BongMan napisał/a:
Przecież na egzaminie na prawko to jest. Kto zdał, a tego nie potrafi, to wniosek nasuwa się sam - zdał po francusku albo na tylnym siedzeniu. Albo kupił.
Albo jest zjebem i zdał na farcie.
Albo kobietą - to usprawiedliwia. Znam takie co jeżdżą dobrze, jak na kobiety to wręcz zajebiście, ale jak przychodzi zaparkować tyłem, czy to równolegle czy prostopadle, to ni chuja
- Ale czemu? - pytam.
- Bo nie!
Na egzaminie musisz wykonać tylko jedno z trzech, jakie ci się trafi to zależy od humoru egzaminatora i właściwie to od tego jakie miejsce parkingowe wolne się trafi po drodze.

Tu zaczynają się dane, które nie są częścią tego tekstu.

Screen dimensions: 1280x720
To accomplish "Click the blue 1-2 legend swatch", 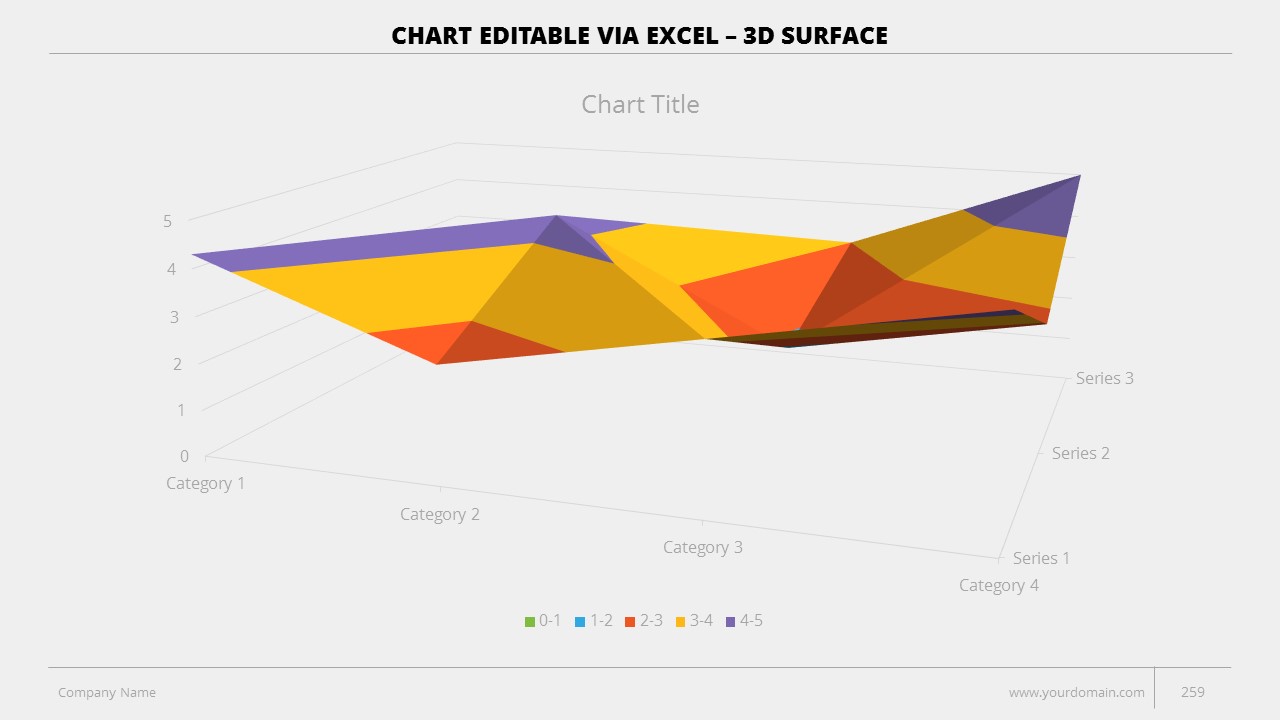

Ja np. 4 czy tam 5 lat temu jak zdawałem to miałem skośne, bo przez prawie pół godziny nie znalazło się żadne wolne miejsce.
Co do parkowania równoległego to jest bezsensowne, zajedzie cię jakiś debil z przodu i tyłu i jesteś uziemiony. Lepiej wjechać lekkim skosem, to przynajmniej nie będzie problemu z wyjazdem.